Produce as output only the lines below starting at the line with "Click the Article history label" and continuing through the line with "Given: Edit the", each one exactly as written.

##### The input #####

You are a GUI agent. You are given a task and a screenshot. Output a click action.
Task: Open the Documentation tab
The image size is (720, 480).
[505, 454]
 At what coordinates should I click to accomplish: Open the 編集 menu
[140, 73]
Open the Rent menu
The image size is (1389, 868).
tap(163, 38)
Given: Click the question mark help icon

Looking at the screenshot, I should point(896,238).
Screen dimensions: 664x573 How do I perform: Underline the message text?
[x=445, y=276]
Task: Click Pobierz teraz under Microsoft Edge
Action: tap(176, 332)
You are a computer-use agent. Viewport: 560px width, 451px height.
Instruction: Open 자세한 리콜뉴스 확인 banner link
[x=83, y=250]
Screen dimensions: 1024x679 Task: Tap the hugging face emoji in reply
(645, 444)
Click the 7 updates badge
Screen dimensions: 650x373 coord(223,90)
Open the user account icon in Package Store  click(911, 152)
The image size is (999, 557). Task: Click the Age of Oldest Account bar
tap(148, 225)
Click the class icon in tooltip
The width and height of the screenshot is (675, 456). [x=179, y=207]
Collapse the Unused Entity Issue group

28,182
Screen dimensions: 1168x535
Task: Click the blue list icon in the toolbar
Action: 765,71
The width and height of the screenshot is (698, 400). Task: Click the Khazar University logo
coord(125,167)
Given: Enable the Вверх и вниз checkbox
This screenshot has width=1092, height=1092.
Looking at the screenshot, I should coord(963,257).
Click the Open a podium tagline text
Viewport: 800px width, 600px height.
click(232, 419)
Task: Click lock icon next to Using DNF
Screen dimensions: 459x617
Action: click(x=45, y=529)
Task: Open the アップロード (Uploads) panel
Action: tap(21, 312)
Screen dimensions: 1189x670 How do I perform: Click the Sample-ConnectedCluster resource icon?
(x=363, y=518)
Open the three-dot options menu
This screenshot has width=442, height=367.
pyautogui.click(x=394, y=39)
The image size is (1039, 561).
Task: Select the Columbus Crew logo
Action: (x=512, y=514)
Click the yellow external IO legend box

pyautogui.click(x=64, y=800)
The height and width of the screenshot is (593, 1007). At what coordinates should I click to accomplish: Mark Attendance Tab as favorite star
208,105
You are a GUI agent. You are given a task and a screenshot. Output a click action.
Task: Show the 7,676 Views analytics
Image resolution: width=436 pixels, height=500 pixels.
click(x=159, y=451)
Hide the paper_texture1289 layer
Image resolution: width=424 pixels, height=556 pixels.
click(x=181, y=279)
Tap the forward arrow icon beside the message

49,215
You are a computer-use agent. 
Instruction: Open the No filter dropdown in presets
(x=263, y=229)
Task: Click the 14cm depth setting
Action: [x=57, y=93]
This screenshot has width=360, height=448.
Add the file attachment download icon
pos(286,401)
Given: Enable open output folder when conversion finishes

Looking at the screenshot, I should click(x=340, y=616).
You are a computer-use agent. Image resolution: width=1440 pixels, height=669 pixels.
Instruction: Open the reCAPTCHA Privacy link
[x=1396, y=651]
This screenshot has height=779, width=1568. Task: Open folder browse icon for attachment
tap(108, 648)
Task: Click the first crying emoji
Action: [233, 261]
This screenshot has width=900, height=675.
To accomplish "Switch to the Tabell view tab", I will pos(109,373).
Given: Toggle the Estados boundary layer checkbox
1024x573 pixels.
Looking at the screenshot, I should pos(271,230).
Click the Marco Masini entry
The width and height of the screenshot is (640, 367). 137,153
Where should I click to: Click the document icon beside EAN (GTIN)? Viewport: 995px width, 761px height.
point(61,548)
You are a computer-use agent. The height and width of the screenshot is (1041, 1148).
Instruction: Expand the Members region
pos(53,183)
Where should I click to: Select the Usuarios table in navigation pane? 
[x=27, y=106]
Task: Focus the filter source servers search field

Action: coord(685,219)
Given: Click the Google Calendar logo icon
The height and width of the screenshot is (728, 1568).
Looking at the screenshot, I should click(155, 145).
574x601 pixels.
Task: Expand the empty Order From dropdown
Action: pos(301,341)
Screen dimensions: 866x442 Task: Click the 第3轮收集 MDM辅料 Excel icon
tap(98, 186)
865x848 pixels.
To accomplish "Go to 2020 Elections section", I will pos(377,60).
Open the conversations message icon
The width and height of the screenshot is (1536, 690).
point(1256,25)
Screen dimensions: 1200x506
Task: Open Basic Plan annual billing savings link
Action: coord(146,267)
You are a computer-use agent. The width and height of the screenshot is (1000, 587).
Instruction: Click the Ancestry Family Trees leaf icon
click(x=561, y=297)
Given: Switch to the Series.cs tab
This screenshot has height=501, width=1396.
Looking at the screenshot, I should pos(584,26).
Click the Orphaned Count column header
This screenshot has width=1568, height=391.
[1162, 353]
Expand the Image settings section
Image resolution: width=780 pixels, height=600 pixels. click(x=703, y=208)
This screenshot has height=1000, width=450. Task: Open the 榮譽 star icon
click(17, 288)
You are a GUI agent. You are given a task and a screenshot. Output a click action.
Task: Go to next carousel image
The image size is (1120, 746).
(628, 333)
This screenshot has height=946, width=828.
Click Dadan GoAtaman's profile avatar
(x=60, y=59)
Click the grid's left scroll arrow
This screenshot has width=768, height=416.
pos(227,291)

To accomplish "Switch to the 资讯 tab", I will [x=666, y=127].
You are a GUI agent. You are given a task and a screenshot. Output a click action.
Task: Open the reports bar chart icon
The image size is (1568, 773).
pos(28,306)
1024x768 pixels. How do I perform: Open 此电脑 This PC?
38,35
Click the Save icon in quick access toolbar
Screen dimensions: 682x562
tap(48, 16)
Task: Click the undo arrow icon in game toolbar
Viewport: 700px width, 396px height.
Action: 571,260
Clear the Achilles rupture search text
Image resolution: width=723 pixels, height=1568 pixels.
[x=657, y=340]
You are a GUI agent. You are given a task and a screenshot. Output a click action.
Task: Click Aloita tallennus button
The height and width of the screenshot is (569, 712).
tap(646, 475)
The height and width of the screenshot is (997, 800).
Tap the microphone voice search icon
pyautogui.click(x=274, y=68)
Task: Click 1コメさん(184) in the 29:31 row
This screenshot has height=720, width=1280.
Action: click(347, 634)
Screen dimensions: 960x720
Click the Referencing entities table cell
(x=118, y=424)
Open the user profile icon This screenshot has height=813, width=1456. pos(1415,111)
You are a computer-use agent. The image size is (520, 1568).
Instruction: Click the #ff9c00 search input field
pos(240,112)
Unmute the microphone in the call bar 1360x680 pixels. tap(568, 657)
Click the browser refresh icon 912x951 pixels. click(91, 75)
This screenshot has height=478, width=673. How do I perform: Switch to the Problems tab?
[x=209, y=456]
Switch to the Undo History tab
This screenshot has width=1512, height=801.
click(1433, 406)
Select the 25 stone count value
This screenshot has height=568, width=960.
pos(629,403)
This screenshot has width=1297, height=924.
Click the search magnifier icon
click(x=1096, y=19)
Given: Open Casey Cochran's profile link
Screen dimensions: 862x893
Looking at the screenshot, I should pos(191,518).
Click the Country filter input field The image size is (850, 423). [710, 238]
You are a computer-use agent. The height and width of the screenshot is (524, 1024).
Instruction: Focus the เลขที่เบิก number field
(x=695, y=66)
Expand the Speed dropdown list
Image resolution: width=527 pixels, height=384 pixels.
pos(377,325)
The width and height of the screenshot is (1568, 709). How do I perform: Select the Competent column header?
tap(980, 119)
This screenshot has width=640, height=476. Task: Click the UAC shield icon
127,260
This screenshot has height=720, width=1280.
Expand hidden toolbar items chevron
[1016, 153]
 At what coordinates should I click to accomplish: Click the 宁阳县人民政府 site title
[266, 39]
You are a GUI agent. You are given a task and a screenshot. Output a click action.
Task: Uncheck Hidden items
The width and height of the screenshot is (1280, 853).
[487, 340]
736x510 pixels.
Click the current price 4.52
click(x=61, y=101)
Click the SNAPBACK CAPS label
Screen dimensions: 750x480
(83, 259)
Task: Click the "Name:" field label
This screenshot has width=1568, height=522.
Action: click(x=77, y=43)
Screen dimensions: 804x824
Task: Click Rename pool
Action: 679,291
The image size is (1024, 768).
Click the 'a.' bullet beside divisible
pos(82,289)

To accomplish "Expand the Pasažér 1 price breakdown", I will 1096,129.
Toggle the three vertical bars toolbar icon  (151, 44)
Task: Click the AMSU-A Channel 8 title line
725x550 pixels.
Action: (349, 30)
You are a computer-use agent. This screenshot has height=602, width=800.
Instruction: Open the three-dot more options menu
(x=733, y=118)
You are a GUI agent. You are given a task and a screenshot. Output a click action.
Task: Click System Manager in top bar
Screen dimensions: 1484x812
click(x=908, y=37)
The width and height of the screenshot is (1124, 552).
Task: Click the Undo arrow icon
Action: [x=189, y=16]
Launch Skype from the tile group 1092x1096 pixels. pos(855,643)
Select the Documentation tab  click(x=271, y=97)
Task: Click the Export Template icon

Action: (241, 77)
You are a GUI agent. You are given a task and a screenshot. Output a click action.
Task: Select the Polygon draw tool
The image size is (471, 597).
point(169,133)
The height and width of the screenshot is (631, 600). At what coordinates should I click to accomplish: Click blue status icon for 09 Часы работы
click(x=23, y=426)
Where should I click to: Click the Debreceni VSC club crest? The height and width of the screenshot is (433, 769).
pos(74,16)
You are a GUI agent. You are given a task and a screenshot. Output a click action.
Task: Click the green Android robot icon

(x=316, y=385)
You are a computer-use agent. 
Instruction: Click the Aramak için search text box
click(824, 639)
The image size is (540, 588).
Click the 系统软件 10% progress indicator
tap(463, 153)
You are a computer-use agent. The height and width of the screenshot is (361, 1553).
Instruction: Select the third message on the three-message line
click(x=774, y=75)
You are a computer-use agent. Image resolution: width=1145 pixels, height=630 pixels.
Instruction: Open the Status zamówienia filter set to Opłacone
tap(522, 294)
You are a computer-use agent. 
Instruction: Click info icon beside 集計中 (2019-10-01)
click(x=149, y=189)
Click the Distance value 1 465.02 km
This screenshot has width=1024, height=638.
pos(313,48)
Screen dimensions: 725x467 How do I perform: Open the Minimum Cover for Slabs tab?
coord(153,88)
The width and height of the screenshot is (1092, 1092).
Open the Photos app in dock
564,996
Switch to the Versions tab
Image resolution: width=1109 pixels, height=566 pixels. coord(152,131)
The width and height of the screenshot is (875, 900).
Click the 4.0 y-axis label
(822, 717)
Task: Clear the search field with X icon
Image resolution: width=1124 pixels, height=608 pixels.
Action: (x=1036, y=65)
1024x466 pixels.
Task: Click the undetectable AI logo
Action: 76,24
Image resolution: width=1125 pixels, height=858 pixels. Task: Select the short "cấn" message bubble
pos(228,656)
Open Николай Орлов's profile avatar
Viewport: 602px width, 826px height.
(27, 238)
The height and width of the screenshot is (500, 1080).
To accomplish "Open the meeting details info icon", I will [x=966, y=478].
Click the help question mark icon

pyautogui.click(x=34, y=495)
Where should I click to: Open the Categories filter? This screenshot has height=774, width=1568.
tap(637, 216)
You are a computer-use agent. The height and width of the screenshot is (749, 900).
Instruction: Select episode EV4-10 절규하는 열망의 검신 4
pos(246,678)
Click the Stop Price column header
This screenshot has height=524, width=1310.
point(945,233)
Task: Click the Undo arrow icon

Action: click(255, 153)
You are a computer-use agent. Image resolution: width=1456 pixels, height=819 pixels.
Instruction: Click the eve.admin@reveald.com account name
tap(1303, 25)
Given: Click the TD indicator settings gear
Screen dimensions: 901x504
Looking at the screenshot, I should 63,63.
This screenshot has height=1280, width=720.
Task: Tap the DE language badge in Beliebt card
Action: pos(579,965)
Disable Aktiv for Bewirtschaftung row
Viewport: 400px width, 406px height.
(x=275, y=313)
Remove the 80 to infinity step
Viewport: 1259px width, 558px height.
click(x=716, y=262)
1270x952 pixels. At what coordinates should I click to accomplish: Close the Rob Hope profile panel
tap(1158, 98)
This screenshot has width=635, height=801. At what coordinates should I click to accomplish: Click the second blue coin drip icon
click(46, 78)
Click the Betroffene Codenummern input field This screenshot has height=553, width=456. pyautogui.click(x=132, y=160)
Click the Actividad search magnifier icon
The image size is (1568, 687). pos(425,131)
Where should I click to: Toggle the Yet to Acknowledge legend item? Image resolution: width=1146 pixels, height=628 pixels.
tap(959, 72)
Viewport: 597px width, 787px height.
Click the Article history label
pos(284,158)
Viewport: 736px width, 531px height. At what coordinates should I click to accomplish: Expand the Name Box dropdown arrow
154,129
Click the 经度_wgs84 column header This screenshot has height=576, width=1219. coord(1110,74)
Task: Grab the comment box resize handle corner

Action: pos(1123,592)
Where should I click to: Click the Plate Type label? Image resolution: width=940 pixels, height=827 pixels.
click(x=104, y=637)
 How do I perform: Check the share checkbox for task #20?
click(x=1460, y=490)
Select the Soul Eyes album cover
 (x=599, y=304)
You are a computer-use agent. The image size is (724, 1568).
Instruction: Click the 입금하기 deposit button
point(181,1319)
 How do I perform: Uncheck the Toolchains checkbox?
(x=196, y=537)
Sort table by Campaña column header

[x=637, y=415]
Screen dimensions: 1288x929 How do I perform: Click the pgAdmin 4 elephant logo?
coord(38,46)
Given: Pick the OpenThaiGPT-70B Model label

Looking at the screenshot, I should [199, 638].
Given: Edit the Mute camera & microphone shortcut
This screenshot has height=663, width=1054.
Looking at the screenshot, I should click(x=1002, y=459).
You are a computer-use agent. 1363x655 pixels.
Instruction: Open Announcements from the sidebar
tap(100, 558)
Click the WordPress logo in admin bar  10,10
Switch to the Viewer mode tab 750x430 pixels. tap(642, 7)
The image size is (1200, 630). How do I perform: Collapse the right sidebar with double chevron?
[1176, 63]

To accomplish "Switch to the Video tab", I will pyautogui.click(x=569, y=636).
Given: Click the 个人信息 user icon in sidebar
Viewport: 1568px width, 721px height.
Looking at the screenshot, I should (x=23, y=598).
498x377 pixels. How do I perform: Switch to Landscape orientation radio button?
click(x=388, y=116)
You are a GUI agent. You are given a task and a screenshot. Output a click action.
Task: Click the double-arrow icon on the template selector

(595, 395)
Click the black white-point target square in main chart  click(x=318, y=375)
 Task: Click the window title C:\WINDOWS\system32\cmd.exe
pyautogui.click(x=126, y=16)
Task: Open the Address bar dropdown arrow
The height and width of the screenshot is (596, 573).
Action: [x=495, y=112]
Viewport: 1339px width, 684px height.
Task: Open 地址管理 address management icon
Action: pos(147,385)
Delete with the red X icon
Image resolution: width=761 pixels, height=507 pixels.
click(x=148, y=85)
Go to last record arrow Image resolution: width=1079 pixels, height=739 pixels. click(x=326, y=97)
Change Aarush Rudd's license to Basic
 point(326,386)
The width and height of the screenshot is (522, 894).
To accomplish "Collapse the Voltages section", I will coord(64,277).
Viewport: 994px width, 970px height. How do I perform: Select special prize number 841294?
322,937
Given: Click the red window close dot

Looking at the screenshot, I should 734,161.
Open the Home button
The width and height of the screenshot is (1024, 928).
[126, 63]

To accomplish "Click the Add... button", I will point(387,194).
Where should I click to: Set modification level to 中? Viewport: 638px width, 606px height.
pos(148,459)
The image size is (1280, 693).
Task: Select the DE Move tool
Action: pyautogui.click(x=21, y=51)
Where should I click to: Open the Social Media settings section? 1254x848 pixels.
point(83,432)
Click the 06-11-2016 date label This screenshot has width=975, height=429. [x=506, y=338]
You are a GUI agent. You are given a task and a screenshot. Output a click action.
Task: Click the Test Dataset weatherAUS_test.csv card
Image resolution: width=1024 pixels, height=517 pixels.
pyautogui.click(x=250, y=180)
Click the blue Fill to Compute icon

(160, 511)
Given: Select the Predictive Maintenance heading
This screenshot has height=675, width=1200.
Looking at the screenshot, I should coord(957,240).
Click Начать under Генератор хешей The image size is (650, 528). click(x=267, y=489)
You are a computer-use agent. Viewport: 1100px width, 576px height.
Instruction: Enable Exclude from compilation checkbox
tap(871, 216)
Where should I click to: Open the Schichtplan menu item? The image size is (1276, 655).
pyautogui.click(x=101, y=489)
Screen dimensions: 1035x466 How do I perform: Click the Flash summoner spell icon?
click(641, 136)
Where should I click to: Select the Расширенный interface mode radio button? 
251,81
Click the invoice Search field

#####

• **Answer to this task**:
Click the Article history label
pos(284,158)
Viewport: 736px width, 531px height. At what coordinates should I click to accomplish: Expand the Name Box dropdown arrow
154,129
Click the 经度_wgs84 column header This screenshot has height=576, width=1219. coord(1110,74)
Task: Grab the comment box resize handle corner

Action: pos(1123,592)
Where should I click to: Click the Plate Type label? Image resolution: width=940 pixels, height=827 pixels.
click(x=104, y=637)
 How do I perform: Check the share checkbox for task #20?
click(x=1460, y=490)
Select the Soul Eyes album cover
 (x=599, y=304)
You are a computer-use agent. The image size is (724, 1568).
Instruction: Click the 입금하기 deposit button
point(181,1319)
 How do I perform: Uncheck the Toolchains checkbox?
(x=196, y=537)
Sort table by Campaña column header

[x=637, y=415]
Screen dimensions: 1288x929 How do I perform: Click the pgAdmin 4 elephant logo?
coord(38,46)
Given: Pick the OpenThaiGPT-70B Model label

Looking at the screenshot, I should [199, 638].
Given: Edit the Mute camera & microphone shortcut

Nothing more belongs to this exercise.